Though he might not be a household name in Eeyou Istchee yet, the Aanischaaukamikw Cree Cultural Institute was proud to announce appointment of Stephen Inglis as its new executive director.

The board of directors of the future museum and cultural centre is feeling confident with the selection of Inglis because of his lengthy and distinguished career with museums. Not only has he worked with various Native groups in Canada to create museum collections, Inglis has also curated numerous major exhibits at the Canadian Museum of Civilization.

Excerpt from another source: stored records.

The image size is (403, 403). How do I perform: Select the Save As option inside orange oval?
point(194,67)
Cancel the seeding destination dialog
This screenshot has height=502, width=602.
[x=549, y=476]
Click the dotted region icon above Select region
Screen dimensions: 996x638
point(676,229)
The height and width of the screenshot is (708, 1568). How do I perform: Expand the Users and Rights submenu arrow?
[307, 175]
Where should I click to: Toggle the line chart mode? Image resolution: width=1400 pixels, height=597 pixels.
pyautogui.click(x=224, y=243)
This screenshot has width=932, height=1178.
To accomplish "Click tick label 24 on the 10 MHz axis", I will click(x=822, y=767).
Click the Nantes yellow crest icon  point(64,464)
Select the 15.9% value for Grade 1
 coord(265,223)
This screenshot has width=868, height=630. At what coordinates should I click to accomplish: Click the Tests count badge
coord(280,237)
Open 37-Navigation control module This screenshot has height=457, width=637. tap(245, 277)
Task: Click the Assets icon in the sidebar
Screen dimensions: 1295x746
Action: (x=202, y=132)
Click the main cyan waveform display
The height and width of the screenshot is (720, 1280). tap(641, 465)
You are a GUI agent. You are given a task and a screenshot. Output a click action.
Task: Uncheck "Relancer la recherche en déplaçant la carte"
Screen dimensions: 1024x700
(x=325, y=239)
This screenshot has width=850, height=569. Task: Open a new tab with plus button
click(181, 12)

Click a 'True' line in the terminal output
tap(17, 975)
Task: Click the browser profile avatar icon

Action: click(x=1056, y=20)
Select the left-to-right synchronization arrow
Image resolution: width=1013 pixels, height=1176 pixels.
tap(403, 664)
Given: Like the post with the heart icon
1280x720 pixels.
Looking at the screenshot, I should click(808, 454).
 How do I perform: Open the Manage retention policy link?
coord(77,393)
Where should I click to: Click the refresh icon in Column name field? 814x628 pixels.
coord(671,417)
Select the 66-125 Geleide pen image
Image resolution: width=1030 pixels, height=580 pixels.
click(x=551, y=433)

Though a recent member of the team, Inglis is thrilled to be a part of the innovative and versatile project that will serve the nine Cree communities from its home base in Oujé-Bougoumou. The institute is slated to open in Fall 2011 and will offer a wide range of cultural services and research.

“One of the interesting things about the project is that we will collaborate with the Cree Outfitting and Tourism Association and with the Cree Trappers Association, the Cree School Board and the Cree Native Arts and Crafts Association, along with other entities to make a cultural focus in Oujé-Bougoumou,” said Inglis.

According to Inglis, talks are currently underway to see what kind of involvement the other entities will have with the cultural institute to acquire traditional knowledge and craft items, that could be sold in the institute’s gift shop.

For Inglis, the institute will provide a necessary service. Not only will it be a learning tool for Crees to understand their ancestry, the institute could breathe some new life into the James Bay tourism industry. People visiting outfitting camps or on business will be able to learn more about the Crees, their traditions and way of life.

“I think the centre could introduce them to the region and to the people. Someone who is out in the bush for a few days with a Cree guide, could learn something about the history of the Cree and their settlement of the area and the way they have traditionally worked with the land,” said Inglis.

Inglis was quick to point out that he will be handling the technical end of the museum and is only there to help structure the collections and their content. What will be on display and the various services offered by the institute will be decided by the Crees on the Board of Directors and the communities.

Inglis was able to give a preview of some of the exhibition plans. Due to the many archeological digs that have been undertaken in Eeyou Istchee over the years, the finds of those excavations will play a role in the exhibits. Though these artifacts are rare due to their organic nature, what was salvageable will be on display for the world to see.

“The items are mostly the remains of hunting camps such as tools and there are some interesting kinds of evidence of trading in the early period such as material that came from camps and trading posts,” said Inglis.

Efforts are also underway to acquire historical materials that were collected by early European explorers and traders that are in museums in Canada and abroad. These items would be on loan from the institutions that currently possess them.

Cree craftsmanship is another area that the institute is looking to highlight, since this tradition still resonates today within the communities

“Contemporary items will function in two ways – as museum artifacts to display the continuing handiwork of the Cree and as souvenirs that people can actually acquire,” said Inglis.

Though much of the content is still being developed, modern Cree history could also play a role at the museum and could include items, such as the pens used to sign famous treaties. There’s also talk about a live element that could include storytelling and online content for those who are looking to learn about the Cree.

“Our role is to represent all the communities and to provide a forum where people can learn about them. Each community has a particular region and a particular history and we could focus on each one with special exhibits,” said Inglis.